Items listed in a dataset:

= Beginning of Section =

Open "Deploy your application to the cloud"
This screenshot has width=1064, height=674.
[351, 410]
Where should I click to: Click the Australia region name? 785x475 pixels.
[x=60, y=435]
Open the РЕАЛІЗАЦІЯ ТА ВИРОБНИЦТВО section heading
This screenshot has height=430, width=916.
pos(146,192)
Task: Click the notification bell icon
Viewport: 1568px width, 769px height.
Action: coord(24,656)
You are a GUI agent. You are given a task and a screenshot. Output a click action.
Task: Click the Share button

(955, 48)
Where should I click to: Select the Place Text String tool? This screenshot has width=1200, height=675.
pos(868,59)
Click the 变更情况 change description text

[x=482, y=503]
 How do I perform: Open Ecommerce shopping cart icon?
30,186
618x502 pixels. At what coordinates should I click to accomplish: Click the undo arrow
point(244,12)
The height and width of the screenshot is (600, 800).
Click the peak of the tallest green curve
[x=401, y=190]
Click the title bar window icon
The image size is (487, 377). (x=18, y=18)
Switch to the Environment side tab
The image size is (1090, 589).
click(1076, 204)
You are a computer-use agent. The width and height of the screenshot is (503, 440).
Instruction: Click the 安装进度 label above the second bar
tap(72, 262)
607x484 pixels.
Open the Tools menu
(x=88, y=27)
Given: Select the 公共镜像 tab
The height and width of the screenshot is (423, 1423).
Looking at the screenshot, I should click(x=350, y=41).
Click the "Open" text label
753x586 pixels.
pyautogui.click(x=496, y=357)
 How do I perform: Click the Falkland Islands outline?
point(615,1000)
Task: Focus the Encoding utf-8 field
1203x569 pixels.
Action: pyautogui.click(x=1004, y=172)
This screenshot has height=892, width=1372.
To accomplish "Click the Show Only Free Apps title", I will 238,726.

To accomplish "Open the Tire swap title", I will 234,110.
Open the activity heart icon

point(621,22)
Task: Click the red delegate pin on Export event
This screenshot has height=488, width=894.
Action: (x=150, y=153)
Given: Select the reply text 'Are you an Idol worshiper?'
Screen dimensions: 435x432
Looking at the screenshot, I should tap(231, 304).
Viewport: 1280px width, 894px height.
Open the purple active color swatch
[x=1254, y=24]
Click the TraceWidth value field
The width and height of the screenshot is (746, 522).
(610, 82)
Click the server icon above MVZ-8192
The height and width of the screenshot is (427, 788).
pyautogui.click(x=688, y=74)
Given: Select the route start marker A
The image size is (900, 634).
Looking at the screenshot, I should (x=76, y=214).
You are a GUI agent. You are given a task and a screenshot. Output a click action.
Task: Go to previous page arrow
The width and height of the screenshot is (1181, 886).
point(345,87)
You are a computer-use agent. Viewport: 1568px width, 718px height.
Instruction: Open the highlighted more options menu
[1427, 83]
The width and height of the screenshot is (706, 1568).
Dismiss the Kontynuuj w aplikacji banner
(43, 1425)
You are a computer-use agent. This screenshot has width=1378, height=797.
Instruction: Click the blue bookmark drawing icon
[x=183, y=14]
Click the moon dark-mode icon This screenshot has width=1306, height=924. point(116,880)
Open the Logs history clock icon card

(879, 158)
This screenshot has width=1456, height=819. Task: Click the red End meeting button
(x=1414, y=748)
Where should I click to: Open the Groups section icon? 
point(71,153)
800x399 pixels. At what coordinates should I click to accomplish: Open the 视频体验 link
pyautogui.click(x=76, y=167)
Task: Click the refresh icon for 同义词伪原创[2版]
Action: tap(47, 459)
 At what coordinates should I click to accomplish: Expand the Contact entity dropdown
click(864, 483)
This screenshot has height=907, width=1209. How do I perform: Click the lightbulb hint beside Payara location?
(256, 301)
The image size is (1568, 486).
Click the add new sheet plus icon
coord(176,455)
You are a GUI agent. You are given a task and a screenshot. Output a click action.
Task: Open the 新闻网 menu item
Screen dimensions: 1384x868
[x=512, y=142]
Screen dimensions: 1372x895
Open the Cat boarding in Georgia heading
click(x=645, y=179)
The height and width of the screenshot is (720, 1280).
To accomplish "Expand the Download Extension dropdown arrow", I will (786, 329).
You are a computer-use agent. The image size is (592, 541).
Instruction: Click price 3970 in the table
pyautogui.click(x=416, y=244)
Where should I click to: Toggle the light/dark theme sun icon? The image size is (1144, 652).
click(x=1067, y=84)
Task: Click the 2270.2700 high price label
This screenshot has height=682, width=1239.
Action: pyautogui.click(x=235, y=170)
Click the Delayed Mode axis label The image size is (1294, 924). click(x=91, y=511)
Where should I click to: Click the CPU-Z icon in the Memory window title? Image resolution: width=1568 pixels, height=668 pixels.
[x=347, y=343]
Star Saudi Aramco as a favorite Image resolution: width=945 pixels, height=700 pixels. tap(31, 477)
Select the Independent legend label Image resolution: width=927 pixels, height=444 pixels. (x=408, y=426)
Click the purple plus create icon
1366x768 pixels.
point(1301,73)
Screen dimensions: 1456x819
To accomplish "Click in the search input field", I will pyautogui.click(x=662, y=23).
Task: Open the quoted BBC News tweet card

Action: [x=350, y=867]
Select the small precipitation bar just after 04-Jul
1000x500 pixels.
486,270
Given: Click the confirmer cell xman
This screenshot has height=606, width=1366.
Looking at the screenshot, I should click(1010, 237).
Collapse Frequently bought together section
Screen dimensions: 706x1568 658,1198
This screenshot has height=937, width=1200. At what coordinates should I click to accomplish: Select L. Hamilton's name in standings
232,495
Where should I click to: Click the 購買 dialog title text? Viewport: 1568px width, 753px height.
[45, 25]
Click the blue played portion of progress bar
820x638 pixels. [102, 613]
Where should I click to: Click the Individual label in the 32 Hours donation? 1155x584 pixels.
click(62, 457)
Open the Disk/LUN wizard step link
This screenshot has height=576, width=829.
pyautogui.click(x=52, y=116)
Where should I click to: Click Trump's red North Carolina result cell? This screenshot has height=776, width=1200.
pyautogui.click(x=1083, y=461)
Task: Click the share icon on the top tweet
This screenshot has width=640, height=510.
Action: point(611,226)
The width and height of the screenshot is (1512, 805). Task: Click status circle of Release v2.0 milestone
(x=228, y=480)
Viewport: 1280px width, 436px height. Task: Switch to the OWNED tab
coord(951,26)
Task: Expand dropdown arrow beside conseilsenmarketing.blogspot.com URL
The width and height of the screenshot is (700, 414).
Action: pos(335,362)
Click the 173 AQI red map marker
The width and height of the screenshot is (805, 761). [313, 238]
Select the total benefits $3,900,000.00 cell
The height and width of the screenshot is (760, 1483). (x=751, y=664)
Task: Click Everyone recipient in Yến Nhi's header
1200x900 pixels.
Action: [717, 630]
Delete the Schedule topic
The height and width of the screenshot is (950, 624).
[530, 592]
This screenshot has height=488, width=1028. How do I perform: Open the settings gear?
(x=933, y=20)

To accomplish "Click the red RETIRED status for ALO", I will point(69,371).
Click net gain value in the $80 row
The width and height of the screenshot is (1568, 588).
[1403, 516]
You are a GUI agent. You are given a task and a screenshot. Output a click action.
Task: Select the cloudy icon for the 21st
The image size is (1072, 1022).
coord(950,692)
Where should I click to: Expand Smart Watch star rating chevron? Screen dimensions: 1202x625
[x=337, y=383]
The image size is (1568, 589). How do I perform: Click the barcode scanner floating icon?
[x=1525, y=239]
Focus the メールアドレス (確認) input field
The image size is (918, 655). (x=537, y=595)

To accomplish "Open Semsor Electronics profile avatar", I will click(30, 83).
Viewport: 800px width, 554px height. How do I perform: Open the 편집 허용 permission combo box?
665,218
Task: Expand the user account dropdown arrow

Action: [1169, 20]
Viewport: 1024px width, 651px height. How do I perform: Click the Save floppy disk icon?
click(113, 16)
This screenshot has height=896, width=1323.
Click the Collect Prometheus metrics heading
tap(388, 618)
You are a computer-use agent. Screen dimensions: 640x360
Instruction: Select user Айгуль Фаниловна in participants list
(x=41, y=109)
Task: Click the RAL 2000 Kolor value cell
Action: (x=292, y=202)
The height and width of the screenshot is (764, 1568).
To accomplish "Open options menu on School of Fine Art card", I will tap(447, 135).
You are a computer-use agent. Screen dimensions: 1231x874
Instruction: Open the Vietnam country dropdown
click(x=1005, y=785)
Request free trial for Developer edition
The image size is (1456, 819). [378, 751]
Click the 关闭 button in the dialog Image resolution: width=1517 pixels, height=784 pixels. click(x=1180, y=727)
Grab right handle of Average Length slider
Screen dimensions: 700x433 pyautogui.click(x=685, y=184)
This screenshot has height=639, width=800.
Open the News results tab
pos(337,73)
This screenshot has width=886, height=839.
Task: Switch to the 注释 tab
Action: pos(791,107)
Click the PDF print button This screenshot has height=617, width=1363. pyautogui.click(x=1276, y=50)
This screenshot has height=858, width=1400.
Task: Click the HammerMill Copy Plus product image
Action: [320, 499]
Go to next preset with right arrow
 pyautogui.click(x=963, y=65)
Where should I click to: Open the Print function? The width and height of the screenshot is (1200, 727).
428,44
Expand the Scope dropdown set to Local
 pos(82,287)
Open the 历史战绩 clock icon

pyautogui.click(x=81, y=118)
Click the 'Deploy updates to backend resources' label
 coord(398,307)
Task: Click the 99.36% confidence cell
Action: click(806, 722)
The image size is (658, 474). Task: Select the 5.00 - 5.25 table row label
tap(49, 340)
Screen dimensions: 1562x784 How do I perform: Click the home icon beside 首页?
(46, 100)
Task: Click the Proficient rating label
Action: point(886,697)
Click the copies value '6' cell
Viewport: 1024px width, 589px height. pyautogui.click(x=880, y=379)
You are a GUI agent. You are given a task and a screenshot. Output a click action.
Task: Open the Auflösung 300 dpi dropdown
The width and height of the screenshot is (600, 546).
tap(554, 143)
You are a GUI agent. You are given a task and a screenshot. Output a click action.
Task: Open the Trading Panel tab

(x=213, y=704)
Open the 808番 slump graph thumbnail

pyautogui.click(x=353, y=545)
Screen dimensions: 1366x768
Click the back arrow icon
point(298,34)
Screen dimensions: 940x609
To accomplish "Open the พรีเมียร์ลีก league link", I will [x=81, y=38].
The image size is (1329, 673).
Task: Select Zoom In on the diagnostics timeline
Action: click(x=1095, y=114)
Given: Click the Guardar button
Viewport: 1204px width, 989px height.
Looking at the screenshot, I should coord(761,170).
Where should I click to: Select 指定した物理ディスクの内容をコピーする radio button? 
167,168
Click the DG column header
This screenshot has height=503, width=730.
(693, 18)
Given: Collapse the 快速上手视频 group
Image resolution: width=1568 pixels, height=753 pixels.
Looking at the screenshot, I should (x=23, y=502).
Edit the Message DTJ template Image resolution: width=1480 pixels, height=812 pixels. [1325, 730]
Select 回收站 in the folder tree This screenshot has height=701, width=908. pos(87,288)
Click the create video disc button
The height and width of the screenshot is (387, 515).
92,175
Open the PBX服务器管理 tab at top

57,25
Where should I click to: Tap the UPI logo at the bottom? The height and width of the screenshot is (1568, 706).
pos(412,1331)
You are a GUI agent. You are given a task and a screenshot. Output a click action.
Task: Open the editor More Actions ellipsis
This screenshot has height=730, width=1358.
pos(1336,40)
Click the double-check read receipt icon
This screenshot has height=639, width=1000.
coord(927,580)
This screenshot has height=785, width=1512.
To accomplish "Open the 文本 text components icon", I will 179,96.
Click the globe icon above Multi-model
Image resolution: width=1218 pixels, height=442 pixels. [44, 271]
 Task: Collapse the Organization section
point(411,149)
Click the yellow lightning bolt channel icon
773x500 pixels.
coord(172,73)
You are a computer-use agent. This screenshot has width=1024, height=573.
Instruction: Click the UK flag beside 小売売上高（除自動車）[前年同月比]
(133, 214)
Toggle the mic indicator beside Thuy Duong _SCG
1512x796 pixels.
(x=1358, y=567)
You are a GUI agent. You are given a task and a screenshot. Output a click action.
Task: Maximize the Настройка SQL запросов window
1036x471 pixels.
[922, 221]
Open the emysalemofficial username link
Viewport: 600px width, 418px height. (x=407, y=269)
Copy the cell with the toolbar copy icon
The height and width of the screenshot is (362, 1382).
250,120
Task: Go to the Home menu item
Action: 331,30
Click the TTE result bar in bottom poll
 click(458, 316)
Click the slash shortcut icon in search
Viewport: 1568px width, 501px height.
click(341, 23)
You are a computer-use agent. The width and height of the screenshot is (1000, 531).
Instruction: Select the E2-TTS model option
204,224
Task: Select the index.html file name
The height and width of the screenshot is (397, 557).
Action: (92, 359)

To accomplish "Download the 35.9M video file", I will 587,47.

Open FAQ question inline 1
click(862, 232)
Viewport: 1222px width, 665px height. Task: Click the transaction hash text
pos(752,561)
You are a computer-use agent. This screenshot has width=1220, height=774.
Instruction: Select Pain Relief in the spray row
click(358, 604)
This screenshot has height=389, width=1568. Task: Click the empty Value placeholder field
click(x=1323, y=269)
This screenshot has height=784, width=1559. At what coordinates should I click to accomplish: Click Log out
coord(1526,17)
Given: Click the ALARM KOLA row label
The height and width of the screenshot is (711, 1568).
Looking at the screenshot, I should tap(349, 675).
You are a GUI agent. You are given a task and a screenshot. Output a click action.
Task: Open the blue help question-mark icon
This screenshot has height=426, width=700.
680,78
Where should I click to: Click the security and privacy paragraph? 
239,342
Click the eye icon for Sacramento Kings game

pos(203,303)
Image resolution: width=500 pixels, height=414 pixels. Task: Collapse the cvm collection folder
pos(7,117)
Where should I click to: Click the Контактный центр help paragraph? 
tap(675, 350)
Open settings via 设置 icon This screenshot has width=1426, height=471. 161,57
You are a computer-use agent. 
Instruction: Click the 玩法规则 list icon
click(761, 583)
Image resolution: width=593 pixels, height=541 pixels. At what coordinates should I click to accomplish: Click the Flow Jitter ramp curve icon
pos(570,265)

= End of Section =

What do the lines above say from the one containing "Where should I click to: Open the Groups" down to the one containing "Given: Click the confirmer cell xman"? Return them exactly, both end lines included, and only them.

Solution to this task:
Where should I click to: Open the Groups section icon? 
point(71,153)
800x399 pixels. At what coordinates should I click to accomplish: Open the 视频体验 link
pyautogui.click(x=76, y=167)
Task: Click the refresh icon for 同义词伪原创[2版]
Action: tap(47, 459)
 At what coordinates should I click to accomplish: Expand the Contact entity dropdown
click(864, 483)
This screenshot has height=907, width=1209. How do I perform: Click the lightbulb hint beside Payara location?
(256, 301)
The image size is (1568, 486).
Click the add new sheet plus icon
coord(176,455)
You are a GUI agent. You are given a task and a screenshot. Output a click action.
Task: Open the 新闻网 menu item
Screen dimensions: 1384x868
[x=512, y=142]
Screen dimensions: 1372x895
Open the Cat boarding in Georgia heading
click(x=645, y=179)
The height and width of the screenshot is (720, 1280).
To accomplish "Expand the Download Extension dropdown arrow", I will (786, 329).
You are a computer-use agent. The image size is (592, 541).
Instruction: Click price 3970 in the table
pyautogui.click(x=416, y=244)
Where should I click to: Toggle the light/dark theme sun icon? The image size is (1144, 652).
click(x=1067, y=84)
Task: Click the 2270.2700 high price label
This screenshot has height=682, width=1239.
Action: pyautogui.click(x=235, y=170)
Click the Delayed Mode axis label The image size is (1294, 924). click(x=91, y=511)
Where should I click to: Click the CPU-Z icon in the Memory window title? Image resolution: width=1568 pixels, height=668 pixels.
[x=347, y=343]
Star Saudi Aramco as a favorite Image resolution: width=945 pixels, height=700 pixels. tap(31, 477)
Select the Independent legend label Image resolution: width=927 pixels, height=444 pixels. (x=408, y=426)
Click the purple plus create icon
1366x768 pixels.
point(1301,73)
Screen dimensions: 1456x819
To accomplish "Click in the search input field", I will pyautogui.click(x=662, y=23).
Task: Open the quoted BBC News tweet card

Action: [x=350, y=867]
Select the small precipitation bar just after 04-Jul
1000x500 pixels.
486,270
Given: Click the confirmer cell xman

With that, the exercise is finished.